LA CARA B. Por Antonio Rentero.
«En mis viajes he visto cosas que no creeríais. He oído (y olido) el crepitar de céntricos rascacielos de oficinas mientras ardían en mitad de la noche y no me dejaban acceder a mi hotel. Me he quedado tirada en un autobús sin rueda de repuesto entre Philadelphia y Nueva York. He tenido que atravesar una jungla en Yucatán y he visto elevarse la torre Eiffel en busca del firmamento, su efigie metálica humeando hasta convertirse en nube estratosférica.
Con la cantidad de hoteles que hay en Madrid tuve la buena ocurrencia de alojarme en uno cercano al edificio Windsor. La noche del 12 de febrero de 2005 no pude regresar con normalidad a mi habitación al estar toda la zona acordonada. El incendio que terminaría dejando arruinado el edificio obligó a acordonar la zona en un amplio perímetro. Permanecía a distancia pero aun así escuchaba a la perfección el crepitar de las llamas, el sonido de la estructura deshaciéndose y de la fachada desmoronándose. La diferencia con una tarde en el cine viendo “El coloso en llamas” es que ahora podía olerlo.
Cuando escucho la expresión “rodeado por el peligro” no puedo evitar recordar un viaje a Yucatán en que calculé mal los horarios de autobuses y las distancias en un mapa y me vi atravesando la jungla por un camino tan estrecho que apenas permitía el paso de un pequeño vehículo. Era como caminar por un pasillo flanqueado por un espeso muro vegetal. Solo cabía la opción de seguir caminando. Y a pesar del abrasador sol más valía no aventurarse fuera del camino buscando la sombra porque tras la gran vegetación todo lo que se ocultaba también era grande: lagartos, serpientes, mosquitos, arañas…
Finalmente tuve la suerte de que pasase por allí un amable camionero en cuya boca sobrevivía un solitario diente y me ahorró seguir caminando por aquel pasillo verde.

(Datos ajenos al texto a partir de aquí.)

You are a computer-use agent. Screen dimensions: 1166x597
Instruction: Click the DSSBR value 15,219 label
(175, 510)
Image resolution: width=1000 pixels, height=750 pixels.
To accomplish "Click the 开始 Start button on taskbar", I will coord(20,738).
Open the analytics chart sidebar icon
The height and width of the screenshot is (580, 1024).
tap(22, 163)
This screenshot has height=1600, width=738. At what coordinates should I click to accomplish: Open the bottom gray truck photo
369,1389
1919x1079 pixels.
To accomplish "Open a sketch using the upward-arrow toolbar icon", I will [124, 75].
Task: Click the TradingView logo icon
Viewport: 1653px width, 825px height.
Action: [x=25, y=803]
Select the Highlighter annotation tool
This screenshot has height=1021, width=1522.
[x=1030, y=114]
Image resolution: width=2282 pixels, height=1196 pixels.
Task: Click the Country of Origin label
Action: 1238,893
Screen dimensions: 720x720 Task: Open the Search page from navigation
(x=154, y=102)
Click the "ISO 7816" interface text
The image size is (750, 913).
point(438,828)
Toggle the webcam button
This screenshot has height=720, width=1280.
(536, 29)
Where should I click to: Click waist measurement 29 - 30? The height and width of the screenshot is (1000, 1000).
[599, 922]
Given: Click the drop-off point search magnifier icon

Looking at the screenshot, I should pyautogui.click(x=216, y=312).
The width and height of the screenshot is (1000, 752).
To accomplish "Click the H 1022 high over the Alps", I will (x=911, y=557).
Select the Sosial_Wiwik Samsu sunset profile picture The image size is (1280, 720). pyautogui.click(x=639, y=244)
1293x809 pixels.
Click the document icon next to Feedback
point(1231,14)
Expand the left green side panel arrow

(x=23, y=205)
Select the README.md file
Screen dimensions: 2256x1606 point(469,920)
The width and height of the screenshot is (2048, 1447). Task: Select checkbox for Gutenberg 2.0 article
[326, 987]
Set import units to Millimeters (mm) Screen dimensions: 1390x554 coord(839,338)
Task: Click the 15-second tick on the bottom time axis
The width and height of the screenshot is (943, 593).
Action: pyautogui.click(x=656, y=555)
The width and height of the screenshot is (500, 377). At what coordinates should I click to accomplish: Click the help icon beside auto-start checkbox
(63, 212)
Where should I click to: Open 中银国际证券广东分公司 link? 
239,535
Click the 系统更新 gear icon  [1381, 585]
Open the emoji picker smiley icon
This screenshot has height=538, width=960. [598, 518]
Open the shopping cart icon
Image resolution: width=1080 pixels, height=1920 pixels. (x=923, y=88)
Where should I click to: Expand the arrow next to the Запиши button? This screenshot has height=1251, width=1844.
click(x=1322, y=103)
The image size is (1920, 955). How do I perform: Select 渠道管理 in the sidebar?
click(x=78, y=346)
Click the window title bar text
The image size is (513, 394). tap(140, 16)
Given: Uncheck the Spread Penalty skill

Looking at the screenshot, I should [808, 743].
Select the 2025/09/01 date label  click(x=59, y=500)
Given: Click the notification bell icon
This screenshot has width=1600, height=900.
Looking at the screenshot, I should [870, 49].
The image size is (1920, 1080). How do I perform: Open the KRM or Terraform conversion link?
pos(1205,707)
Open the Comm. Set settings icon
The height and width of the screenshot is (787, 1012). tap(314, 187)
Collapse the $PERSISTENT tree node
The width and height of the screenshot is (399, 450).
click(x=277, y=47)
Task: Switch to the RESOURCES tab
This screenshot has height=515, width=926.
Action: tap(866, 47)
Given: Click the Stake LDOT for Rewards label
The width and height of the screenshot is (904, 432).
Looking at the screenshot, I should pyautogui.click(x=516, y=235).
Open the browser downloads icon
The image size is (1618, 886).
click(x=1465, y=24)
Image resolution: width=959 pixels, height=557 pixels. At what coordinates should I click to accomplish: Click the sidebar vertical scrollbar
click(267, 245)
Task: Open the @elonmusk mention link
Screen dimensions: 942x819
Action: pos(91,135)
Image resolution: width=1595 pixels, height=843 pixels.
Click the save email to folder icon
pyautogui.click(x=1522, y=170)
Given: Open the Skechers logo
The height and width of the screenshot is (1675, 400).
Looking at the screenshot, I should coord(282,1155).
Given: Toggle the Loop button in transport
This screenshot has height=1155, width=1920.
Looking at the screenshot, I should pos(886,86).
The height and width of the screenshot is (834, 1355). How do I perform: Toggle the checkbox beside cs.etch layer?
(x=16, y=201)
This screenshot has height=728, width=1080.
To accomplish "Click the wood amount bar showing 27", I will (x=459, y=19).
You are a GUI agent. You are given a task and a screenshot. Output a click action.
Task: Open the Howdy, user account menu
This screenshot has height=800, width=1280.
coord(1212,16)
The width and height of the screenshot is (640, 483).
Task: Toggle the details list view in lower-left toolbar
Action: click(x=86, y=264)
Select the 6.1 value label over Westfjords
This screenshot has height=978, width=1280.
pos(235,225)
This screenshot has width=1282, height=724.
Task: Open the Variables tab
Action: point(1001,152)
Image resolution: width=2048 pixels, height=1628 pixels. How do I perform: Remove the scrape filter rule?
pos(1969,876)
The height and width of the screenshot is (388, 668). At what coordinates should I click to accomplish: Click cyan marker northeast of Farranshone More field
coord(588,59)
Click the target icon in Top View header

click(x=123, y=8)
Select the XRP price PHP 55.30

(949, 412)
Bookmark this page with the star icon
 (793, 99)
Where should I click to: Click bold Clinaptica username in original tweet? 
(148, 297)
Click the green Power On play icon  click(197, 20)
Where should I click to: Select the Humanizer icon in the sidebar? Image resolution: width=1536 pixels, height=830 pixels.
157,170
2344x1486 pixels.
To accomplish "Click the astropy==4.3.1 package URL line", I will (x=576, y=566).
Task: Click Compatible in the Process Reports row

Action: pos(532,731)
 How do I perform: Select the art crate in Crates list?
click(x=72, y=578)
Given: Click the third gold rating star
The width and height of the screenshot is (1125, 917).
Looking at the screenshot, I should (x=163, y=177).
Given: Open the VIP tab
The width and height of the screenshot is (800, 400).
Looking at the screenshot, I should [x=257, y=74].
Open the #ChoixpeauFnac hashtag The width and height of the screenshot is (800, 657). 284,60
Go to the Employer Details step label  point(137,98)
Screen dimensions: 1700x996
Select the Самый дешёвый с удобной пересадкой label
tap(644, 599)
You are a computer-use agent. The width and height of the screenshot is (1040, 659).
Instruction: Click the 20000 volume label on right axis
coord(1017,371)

También fue entretenida aquella vez que desviaron a Philadelphia mi vuelo a Nueva York, debiendo hacer el trayecto entre ambas ciudades en un cochambroso autobús, de madrugada, sin haber descansado ni, comido, ni bebido. Y que reventase una rueda a medio trayecto, de madrugada, terminando en la cuneta. Para terminar de arreglarlo cuando la grúa vino (tras varias horas) no traía rueda de repuesto así que tuvo que regresar a Philadelphia a por ella. Y cuando casi dos días después de salir desde casa por fin llegamos a Manhattan, el conductor del autobús se negaba a dejarnos allí alegando que su obligación era llevarnos al aeropuerto JFK, nuestro destino original. Y allí terminamos, peleando por los pocos taxis disponibles.
Al menos cuando en Moscú el hotel donde tenía una habitación reservada decidió por su cuenta cancelarla (y no quedaba ninguna habitación disponible) era verano y no tuve que recorrer aquella ciudad de noche, entre la nieve, sin saber una palabra del idioma, buscando dónde alojarme.
El 23 de julio de 2003, mientras paseaba por Los Inválidos, llamó mi atención una densa nube de humo oscuro que surgía de la parte superior de la torre Eiffel. No estaba lejos de la fascinante estructura metálica, así que pude distinguir las escasas llamas de lo que más tarde supe que era un incendio en un repetidor de televisión instalado allí arriba. Lo que sí adquirió un gran tamaño fue el humo, que fue trepando sobre el fondo azul del cielo, alargando la silueta hacia arriba como si el metal no fuera suficiente para acoger toda la grandeza de ese monumento.
Puedes llegar a pensar que la torre Eiffel es bastante inútil, es una estructura que solo sirve para subirse en ella y mirar hacia lo lejos. Con el tiempo sirvió para ubicar antenas de radio, televisión, telefonía móvil y cobrar entrada a los millones de visitantes. Pero si con las décadas se ha transformado en uno de los decorados más caros del planeta, aquel día me permitió asistir a lo que a veces resulta de la tragedia o los accidentes: un bello espectáculo de los que solo suceden si tienes algo de mala suerte. ¿O fue buena suerte?
Soy ROSA MANRUBIA y aunque pocos lo saben soy una viajera superviviente.”